Can you repeat the item position entries exactly, from the line containing "Where should I click to: Click" through the end of the records? Leave the pictures out of your answer.

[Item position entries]
[START]

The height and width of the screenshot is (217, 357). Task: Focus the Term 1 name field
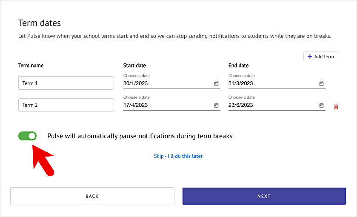point(66,83)
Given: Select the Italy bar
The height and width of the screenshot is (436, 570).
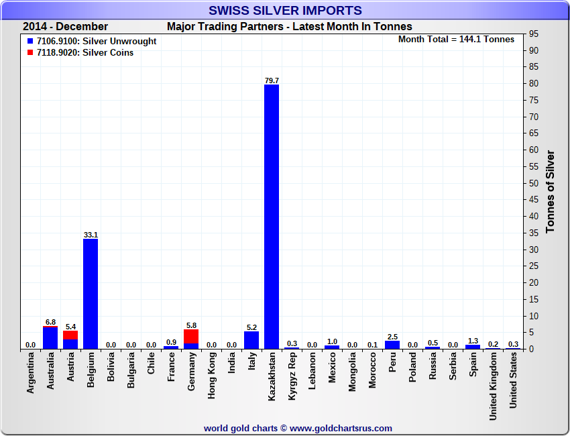Looking at the screenshot, I should [251, 340].
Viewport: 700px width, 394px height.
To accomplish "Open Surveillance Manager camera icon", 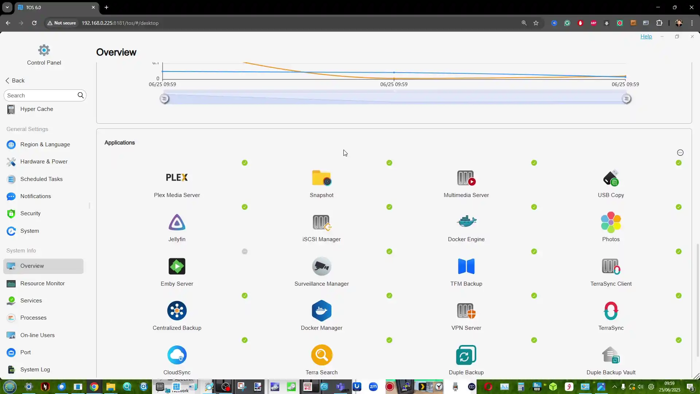I will (322, 266).
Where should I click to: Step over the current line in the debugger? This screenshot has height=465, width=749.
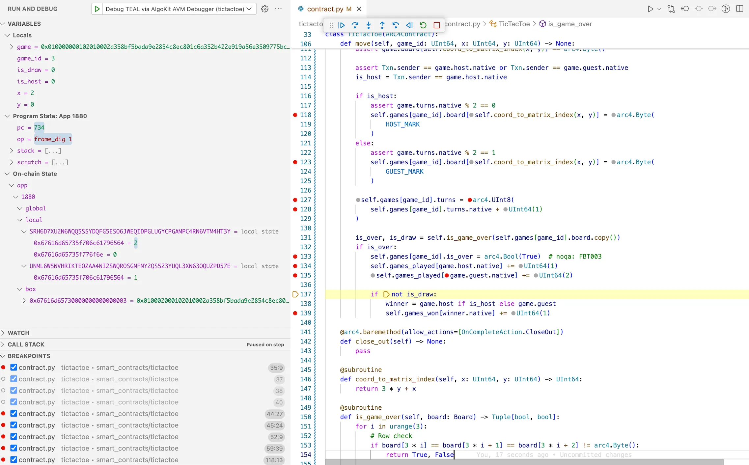[x=355, y=25]
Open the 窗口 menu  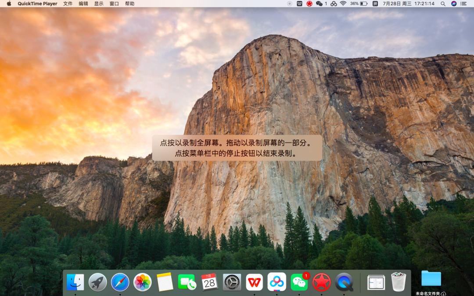click(114, 4)
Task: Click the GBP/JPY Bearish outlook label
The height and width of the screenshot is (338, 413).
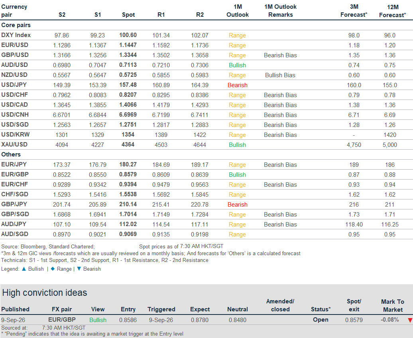Action: (237, 205)
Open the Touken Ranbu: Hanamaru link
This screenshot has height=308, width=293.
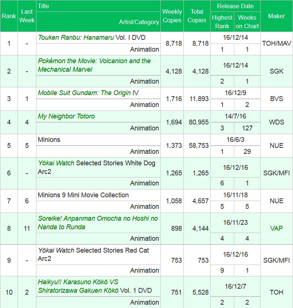[76, 38]
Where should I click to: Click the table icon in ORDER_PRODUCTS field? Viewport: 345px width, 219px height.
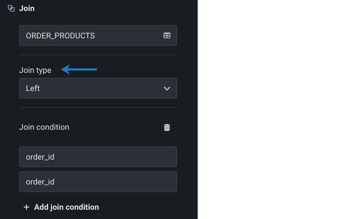[167, 36]
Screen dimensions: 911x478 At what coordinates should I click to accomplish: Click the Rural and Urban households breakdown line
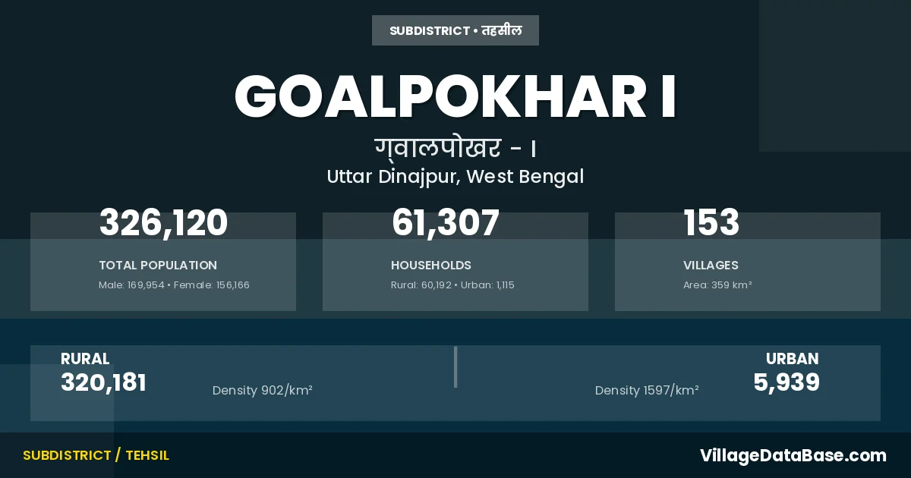(452, 285)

[END]

**The output**
Where should I click to: Click the table icon in ORDER_PRODUCTS field? Viewport: 345px width, 219px height.
[167, 36]
Screen dimensions: 911x478 At what coordinates should I click to accomplish: Click the Rural and Urban households breakdown line
(452, 285)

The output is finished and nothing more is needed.